## INSTRUCTIONS FOR THE TASK
Print every entry exactly as written.

━━ EXTRACTED INFORMATION ━━

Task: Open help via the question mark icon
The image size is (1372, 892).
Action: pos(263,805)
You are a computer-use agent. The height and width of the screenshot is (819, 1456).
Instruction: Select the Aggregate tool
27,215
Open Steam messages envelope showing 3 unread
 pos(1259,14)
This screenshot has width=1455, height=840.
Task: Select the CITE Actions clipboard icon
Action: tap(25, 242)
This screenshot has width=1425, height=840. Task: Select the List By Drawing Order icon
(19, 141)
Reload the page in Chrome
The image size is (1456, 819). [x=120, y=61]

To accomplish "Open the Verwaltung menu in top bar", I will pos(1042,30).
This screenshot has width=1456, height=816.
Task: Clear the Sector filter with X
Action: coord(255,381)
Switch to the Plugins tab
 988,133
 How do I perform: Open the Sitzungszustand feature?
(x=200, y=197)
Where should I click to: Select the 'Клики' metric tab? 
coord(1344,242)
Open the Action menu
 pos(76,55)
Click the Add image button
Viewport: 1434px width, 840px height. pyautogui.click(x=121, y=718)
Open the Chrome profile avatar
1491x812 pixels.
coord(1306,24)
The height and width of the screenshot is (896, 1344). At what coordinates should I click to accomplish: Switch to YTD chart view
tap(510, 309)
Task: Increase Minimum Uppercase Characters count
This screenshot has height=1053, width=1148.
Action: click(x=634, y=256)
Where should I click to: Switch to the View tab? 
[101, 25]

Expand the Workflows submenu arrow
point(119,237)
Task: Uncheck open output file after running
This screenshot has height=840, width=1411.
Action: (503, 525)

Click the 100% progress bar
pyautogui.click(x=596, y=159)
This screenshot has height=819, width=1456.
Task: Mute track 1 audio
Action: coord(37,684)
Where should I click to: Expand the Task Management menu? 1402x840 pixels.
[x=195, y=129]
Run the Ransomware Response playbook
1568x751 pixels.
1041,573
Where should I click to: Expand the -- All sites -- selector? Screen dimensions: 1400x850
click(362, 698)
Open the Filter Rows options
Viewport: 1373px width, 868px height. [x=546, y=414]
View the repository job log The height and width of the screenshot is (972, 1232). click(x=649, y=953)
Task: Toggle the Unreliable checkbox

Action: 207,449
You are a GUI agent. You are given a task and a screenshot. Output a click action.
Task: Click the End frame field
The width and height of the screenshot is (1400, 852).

━━━

## EXERCISE ANSWER
Task: Open help via the question mark icon
The image size is (1372, 892).
Action: pos(263,805)
You are a computer-use agent. The height and width of the screenshot is (819, 1456).
Instruction: Select the Aggregate tool
27,215
Open Steam messages envelope showing 3 unread
 pos(1259,14)
This screenshot has width=1455, height=840.
Task: Select the CITE Actions clipboard icon
Action: tap(25, 242)
This screenshot has width=1425, height=840. Task: Select the List By Drawing Order icon
(19, 141)
Reload the page in Chrome
The image size is (1456, 819). [x=120, y=61]

To accomplish "Open the Verwaltung menu in top bar", I will pos(1042,30).
This screenshot has width=1456, height=816.
Task: Clear the Sector filter with X
Action: coord(255,381)
Switch to the Plugins tab
 988,133
 How do I perform: Open the Sitzungszustand feature?
(x=200, y=197)
Where should I click to: Select the 'Клики' metric tab? 
coord(1344,242)
Open the Action menu
 pos(76,55)
Click the Add image button
Viewport: 1434px width, 840px height. pyautogui.click(x=121, y=718)
Open the Chrome profile avatar
1491x812 pixels.
coord(1306,24)
The height and width of the screenshot is (896, 1344). At what coordinates should I click to accomplish: Switch to YTD chart view
tap(510, 309)
Task: Increase Minimum Uppercase Characters count
This screenshot has height=1053, width=1148.
Action: click(x=634, y=256)
Where should I click to: Switch to the View tab? 
[101, 25]

Expand the Workflows submenu arrow
point(119,237)
Task: Uncheck open output file after running
This screenshot has height=840, width=1411.
Action: (503, 525)

Click the 100% progress bar
pyautogui.click(x=596, y=159)
This screenshot has height=819, width=1456.
Task: Mute track 1 audio
Action: coord(37,684)
Where should I click to: Expand the Task Management menu? 1402x840 pixels.
[x=195, y=129]
Run the Ransomware Response playbook
1568x751 pixels.
1041,573
Where should I click to: Expand the -- All sites -- selector? Screen dimensions: 1400x850
click(362, 698)
Open the Filter Rows options
Viewport: 1373px width, 868px height. [x=546, y=414]
View the repository job log The height and width of the screenshot is (972, 1232). click(x=649, y=953)
Task: Toggle the Unreliable checkbox

Action: 207,449
You are a GUI agent. You are given a task and a screenshot. Output a click action.
Task: Click the End frame field
The width and height of the screenshot is (1400, 852).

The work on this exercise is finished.